42 Quiconque donnera à boire, ne serait-ce qu’un verre d’eau fraîche, à l’un de ces petits en sa qualité de disciple, en vérité, je vous le déclare, il ne perdra pas sa récompense. »

*



Qu’a fait cette femme, accueillant le prophète Élisée ? Elle a accueilli, à travers son prophète, Celui qui l’a envoyé. Pour cela, elle s’est montrée non-propriétaire de ses propres biens, y renonçant sans même qu’elle le sache, devinant sans le savoir la Source éternelle de ses biens — Source dont parle le prophète.

Un renoncement qui s’illustre dans le fait que le texte biblique ne la nomme même pas, non plus que son mari (tout ce que l’on sait, c’est qu’ils sont de Shounem). « Qui perdra sa vie à cause de moi », dit Jésus, en qui se manifeste la Source éternelle de tout bien, « qui perdra sa vie à cause de moi la trouvera ». C’est là la « récompense » dont il parle : trouver la vie.

Terme étrange que ce mot « récompense », qui (sachant le mot choisi par Jésus : salaire, rémunération) pourrait paraître dire qu’il s’agit d’acheter un bénéfice, ou au moins d’être payé en retour pour une œuvre. Or c’est précisément cela, un bénéfice en retour, à quoi a renoncé la femme et son mari accueillant Élisée — qui lui propose : « “Faut-il parler en ta faveur au roi ou au chef de l’armée ?” Elle répondit : “Je vis tranquille au milieu des miens.” » (2 R 4, 13). Bref : « Je ne veux rien, je n’ai besoin de rien ».
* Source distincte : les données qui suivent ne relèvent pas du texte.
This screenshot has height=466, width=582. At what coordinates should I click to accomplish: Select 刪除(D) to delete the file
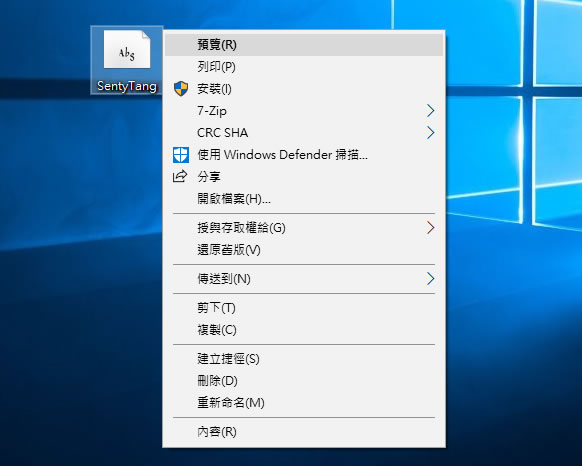point(304,381)
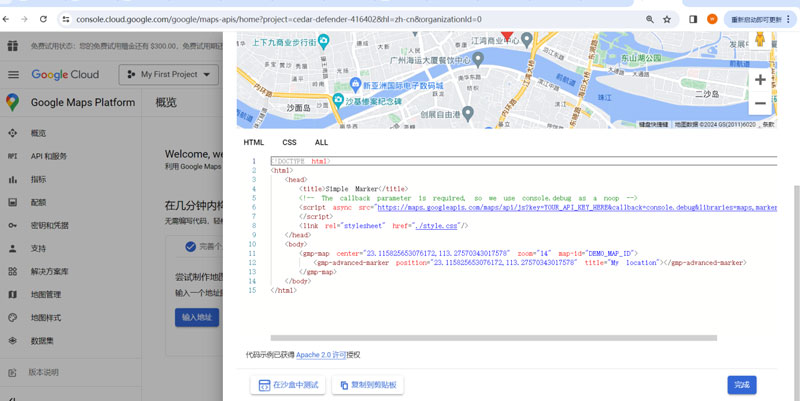Click the browser zoom magnifier icon
Image resolution: width=800 pixels, height=401 pixels.
tap(650, 19)
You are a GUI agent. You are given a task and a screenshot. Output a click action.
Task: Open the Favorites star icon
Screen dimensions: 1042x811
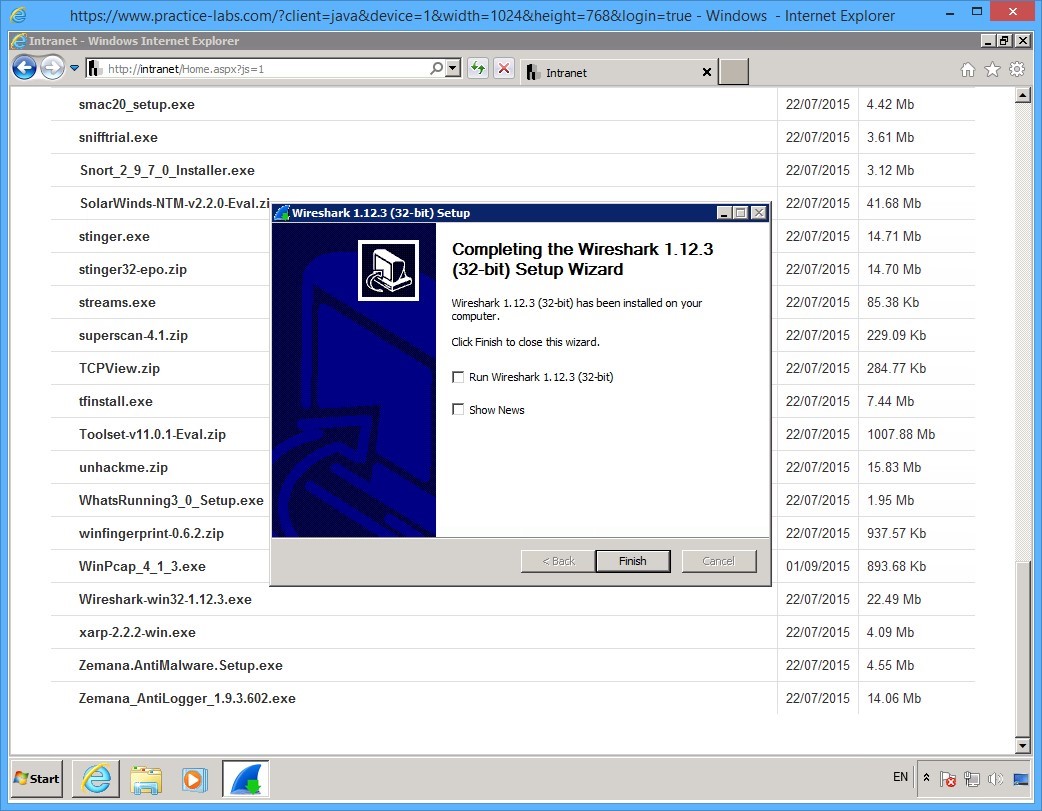click(x=993, y=71)
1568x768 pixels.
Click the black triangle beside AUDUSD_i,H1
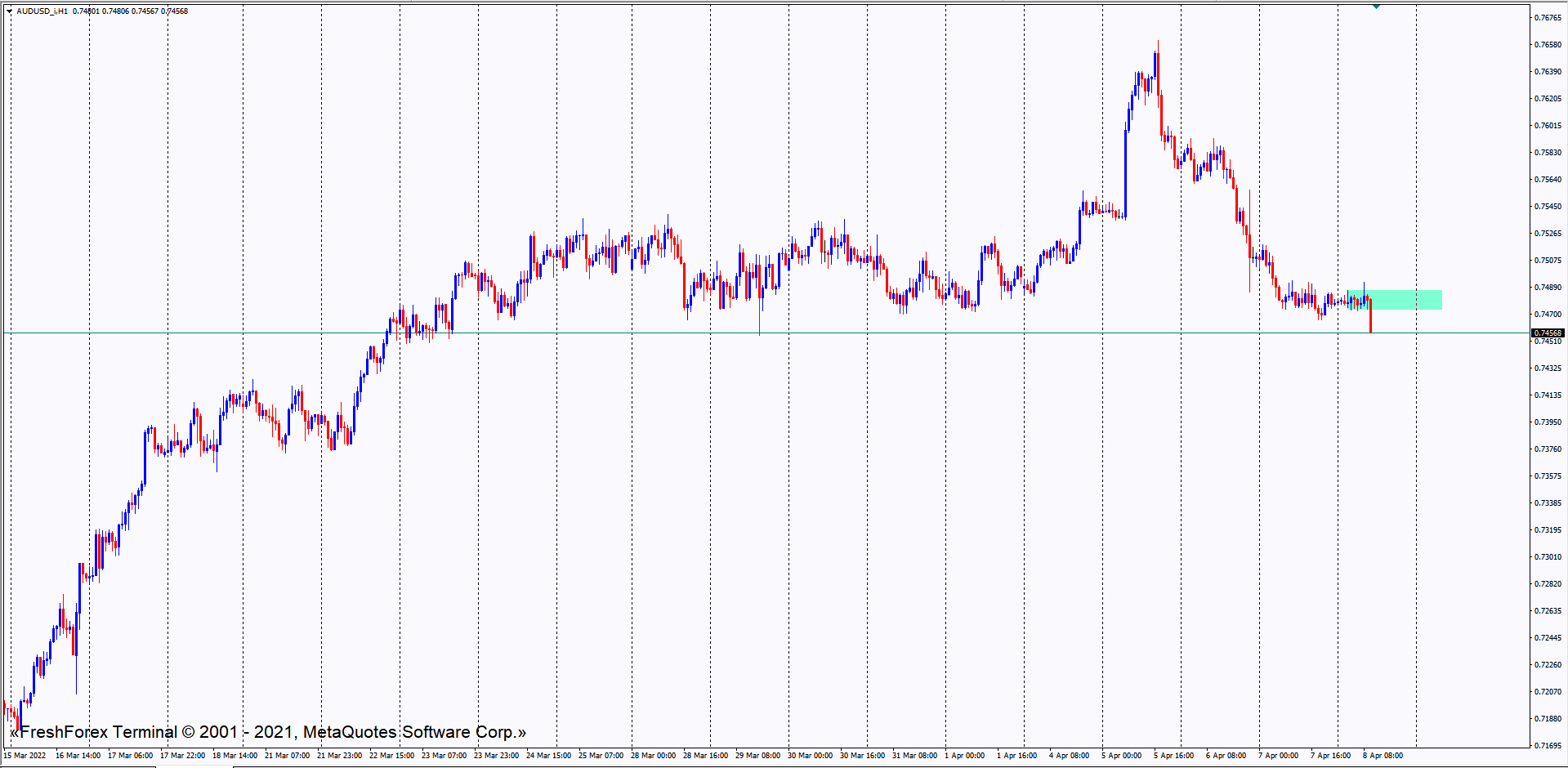click(x=9, y=11)
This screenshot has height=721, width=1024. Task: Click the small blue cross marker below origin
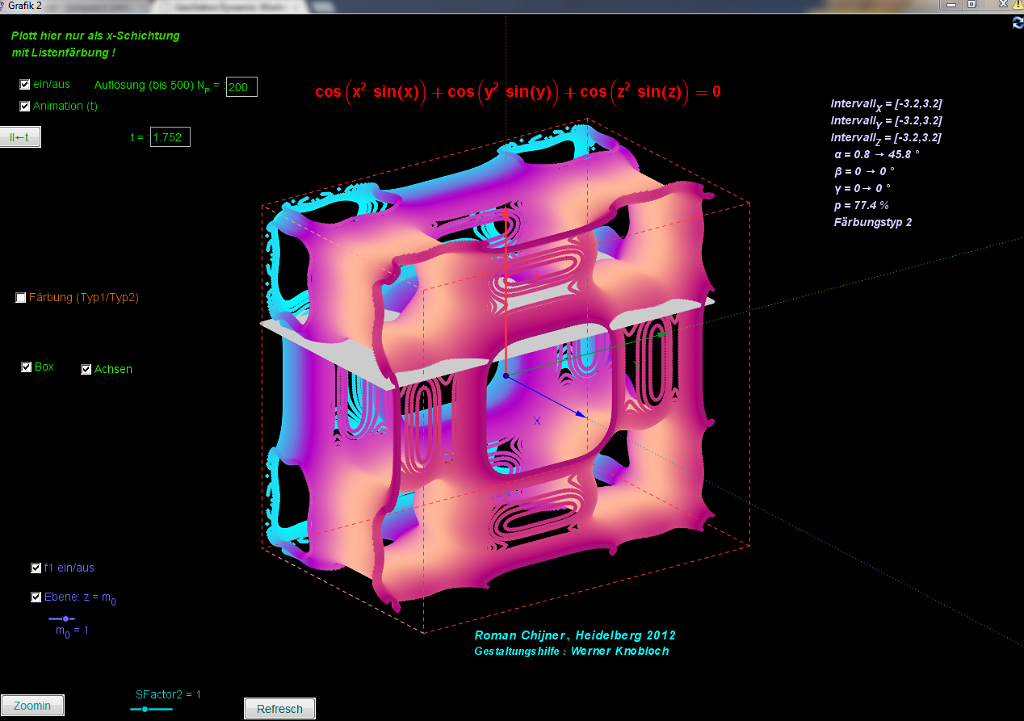pyautogui.click(x=537, y=421)
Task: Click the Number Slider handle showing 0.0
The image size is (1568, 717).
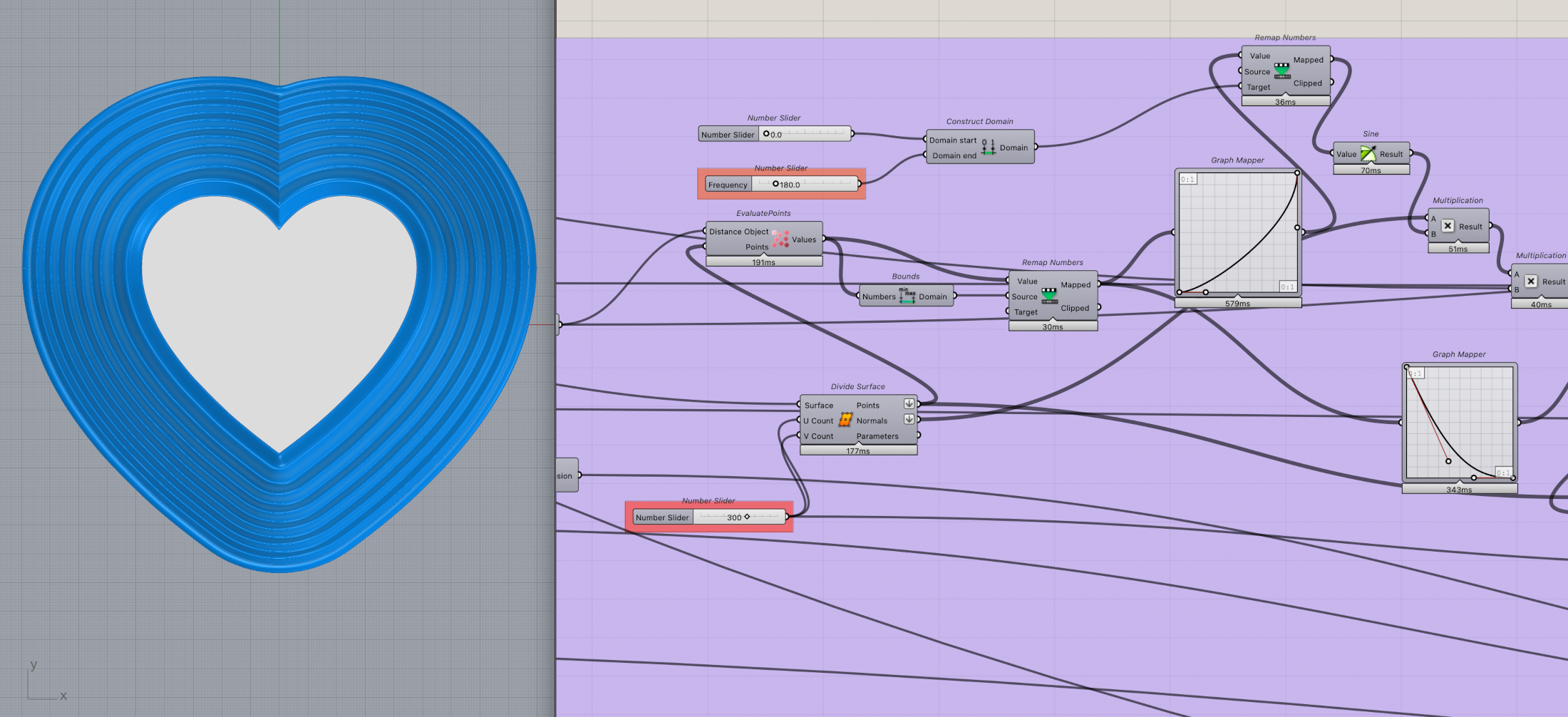Action: (766, 134)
Renoncer pour trouver la vie. Trouver la vie : c’est le signe qu’elle va recevoir, à travers un don qu’elle n’a pas demandé, fruit de la bénédiction de son couple qu’elle reçoit d’Élisée, écho à la Genèse : « Dieu les bénit en disant : soyez féconds et multipliez-vous » (Gn 1, 28) — « À la même époque, l’an prochain, tu serreras un fils dans tes bras » (2 R 4, 16). Ce qui va advenir (v. 17) — et malgré le fait qu’elle n’a rien demandé, et malgré ses doutes sérieux (v. 16b). C’est un signe que nous donne le récit, bénédiction concrète pour la femme, signe pour nous tous .
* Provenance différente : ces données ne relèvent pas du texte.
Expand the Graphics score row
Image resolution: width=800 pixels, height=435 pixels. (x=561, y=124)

Signe seulement, via une parole performative du prophète, c’est-à-dire parole qui produit ce qu’elle dit, mais pas phénomène automatique et nécessaire, genre ce qu’on désigne en général comme « magique », sans quoi le signe serait vide, et se résumerait à une forme de rémunération ! Or il s'agit d’un signe de réception de la vie — « qui perdra sa vie à cause de moi la trouvera ».

*

Renoncer à tout ce qui nous est cher… « Qui aime père et mère, ou fils et fille plus que moi n’est pas digne de moi. » De quoi s'agit-il ? De renoncer, à tout, jusqu’à soi-même, et ceux qui nous sont chers, pour fonder de vraies relations. En refondant les relations. Selon un renoncement qui permet de pardonner enfin, et de vivre côte à côte dans la liberté. La Shunamite n’obtient son enfant, ne trouve son enfant, que d’avoir renoncé ! Et pour cela d’avoir accueilli le Dieu que nul n’a jamais vu en accueillant celui qui lui en a porté la parole.

Alors, un monde nouveau, prémisse des nouveaux cieux et de la nouvelle terre, peut advenir, un monde de relations humaines basées sur un dialogue reconnaissant que l'autre, fût-il notre enfant, notre père ou notre mère, n’est ni une reproduction de nous-mêmes, ni l’anti-image qu’il nous faudrait fuir ; qu’il est lui aussi un être à l'image de Dieu manifestée en Christ : « qui vous reçoit me reçoit, qui me reçoit reçoit celui qui m'a envoyé » (v. 40).